Don’t let this rustic simple looking cake fool you. It might not be the prettiest cake, but the flavor makes up for it. You must try this cake at least once in your life.
- 4 cups all-purpose flour, spooned & leveled
- 1/2 teaspoon salt
- 2 teaspoons baking powder
- 1/2 teaspoon baking soda
- 1 cup unsalted butter, room temperature
- 1 cup granulated sugar
- 4 large eggs, room temperature
- 1 cup molasses
- 1/4 cup full-fat buttermilk, room temperature
- 1 pound dried apples
- 1/2 cup granulated sugar (or more to taste)
- 1 1/2 teaspoons cinnamon
- 1/2 teaspoon nutmeg
- 1/4 teaspoon cloves
- Preheat oven to 350 degrees. Grease & lightly flour six 9-inch cake pans and set aside.
- In a medium bowl, sift or whisk together the flour, salt, baking powder, and baking soda. Set aside.
- Mix the batter: Add the butter to the bowl of a stand mixer fitted with the paddle attachment. Beat on high speed for about 2 minutes until the butter is light and creamy. Add the sugar and beat on medium-high speed until the sugar is incorporated and the mixture is light and fluffy, about 2 more minutes. Add the eggs, one at a time, beating well after each addition until fully incorporated. Add the molasses and mix on medium speed until all ingredients are well combined. Add the flour and buttermilk alternately, beginning and ending with the flour mixture.
- Divide batter: Measure out 1 cup of batter for each cake pan. Use a small offset spatula to spread the batter evenly across the bottom of each cake pan. This is a thick batter, therefore, you can’t shake the pan back and forth to level out the filling. Try to make sure it’s leveled out evenly, and the center is not thicker than the remaining batter. Bake the cakes 2 to 3 at a time, depending on how many cake pans you have. It doesn’t hurt to leave the batter sitting out on the counter while some of the cakes bake.

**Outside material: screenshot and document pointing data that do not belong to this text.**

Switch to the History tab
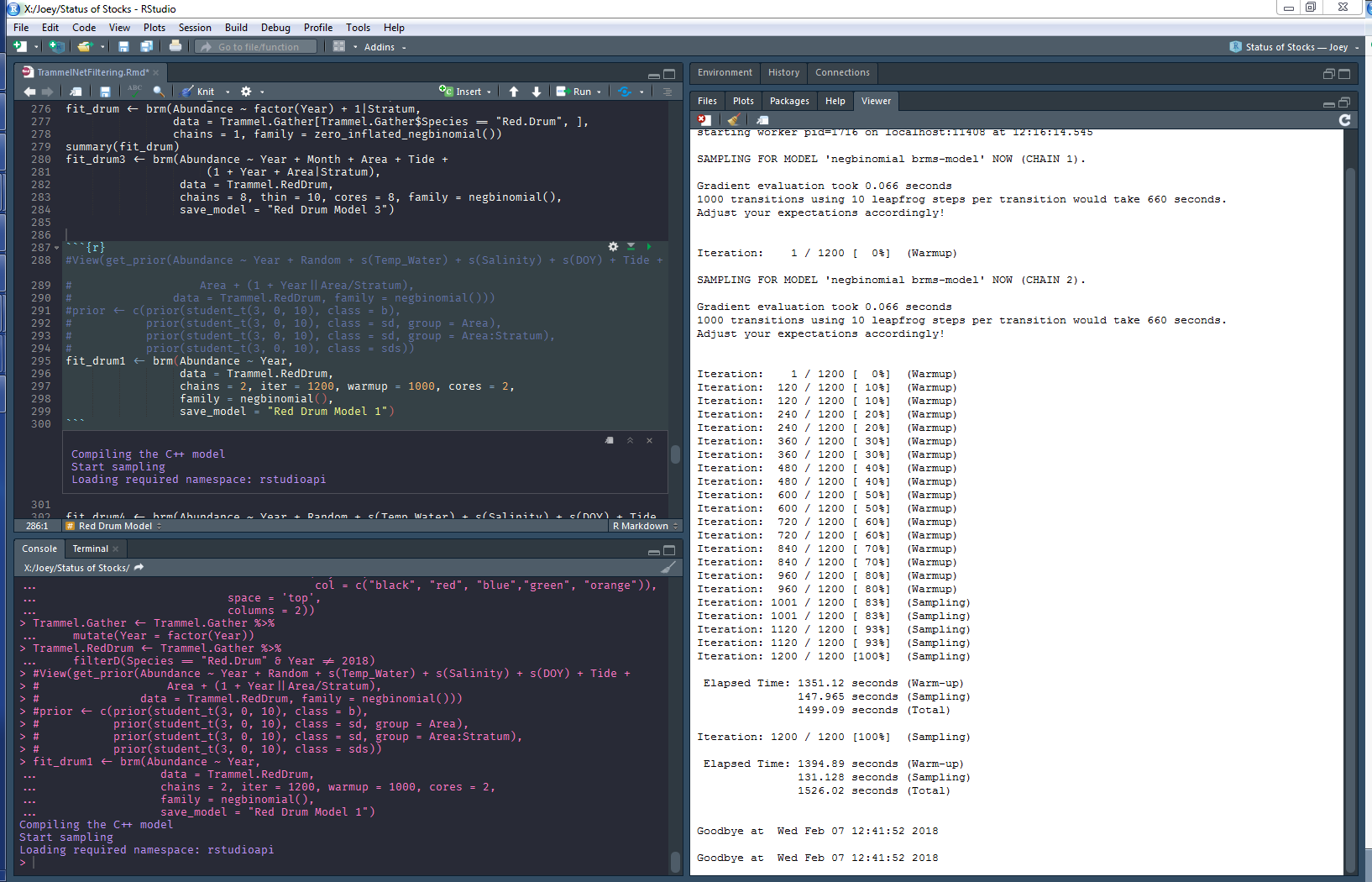Viewport: 1372px width, 882px height. (x=783, y=72)
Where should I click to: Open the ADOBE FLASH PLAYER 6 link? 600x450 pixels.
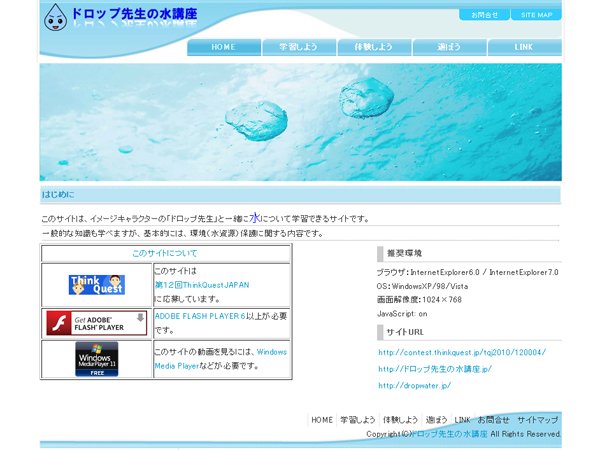coord(199,316)
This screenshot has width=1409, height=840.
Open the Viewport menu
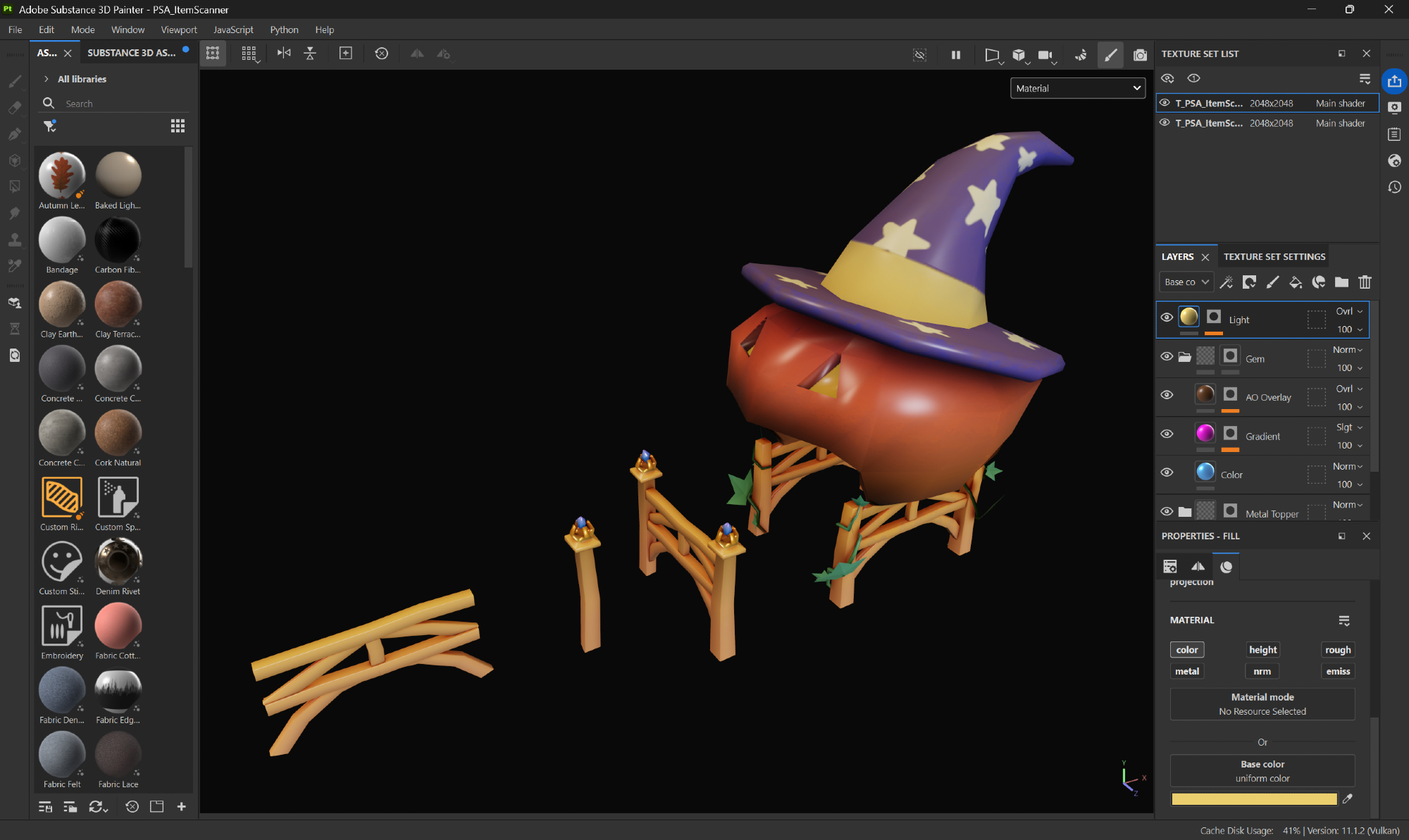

I bake 2 cakes at a time.
- Bake the cakes for 12 to 15 minutes and promptly remove from the oven. Mine took 13 minutes each time, but ovens vary. Allow the cakes to cool for 5 minutes in the pans. Run a thin knife around the edges. Then, holding a hand on each side of the pan, gently shake the top edge of the pan up and down rotating the pan as you go. Gently shake until you feel the cake break away from the bottom of the pan all the way around. Invert the cake onto a piece of waxed paper. Allow to cool. These cool quickly.
- Stack the cake layers: Start by placing your first cake layer on a cake plate. You’re going to put filling on the first 5 layers, but not on the top 6th layer. Place 1/2 cup plus 2 tablespoons of the filling on each cake layer. Spread the filling all the way to the very edge. It will be very thin. Do this on each layer as you keep stacking them, stopping after the fifth layer.
- Store: Wrap the cake securely with plastic wrap and refrigerate. This cake tastes best after 1 to 2 days in the refrigerator. The filling and cake layers need time to meld together. Remove the cake from the refrigerator at least 30 minutes before serving for best flavor.
- Wrap leftovers securely and freeze for up to 3 months. Thaw overnight in the refrigerator.
- Cook the apples: Add the dried apples to a large pot. Cover them with at least 1/4 inch of water, about 5 1/2 to 6 cups of water. The apples will swell up, so make sure you use a big enough pot. Bring the apples to a boil over medium heat, then reduce the heat to a low simmer. Cook for about 35 minutes until the apples are very tender, stirring every 5 minutes. Most all of the water should be cooked off.
- Mash, measure & season: Using a potato masher, mash all of the apples. Then measure out 3 cups of the apples into a saucepan or bowl. Add the sugar and seasonings and mix well. Use your favorite seasonings, if you don’t like the ones listed here in the recipe. Reminder…cloves are strong and a little goes a long way. This is my mother’s recipe and she didn’t like cloves. She only used cinnamon and nutmeg. I added a little bit of cloves, not much.
- See #6 under the cake instructions.
- Please read all the tips above the recipe before making this cake.
- The cook time for the filling is approximately 35 minutes. The bake time for the cakes is approximately 12 t0 15 minutes for each batch of cakes.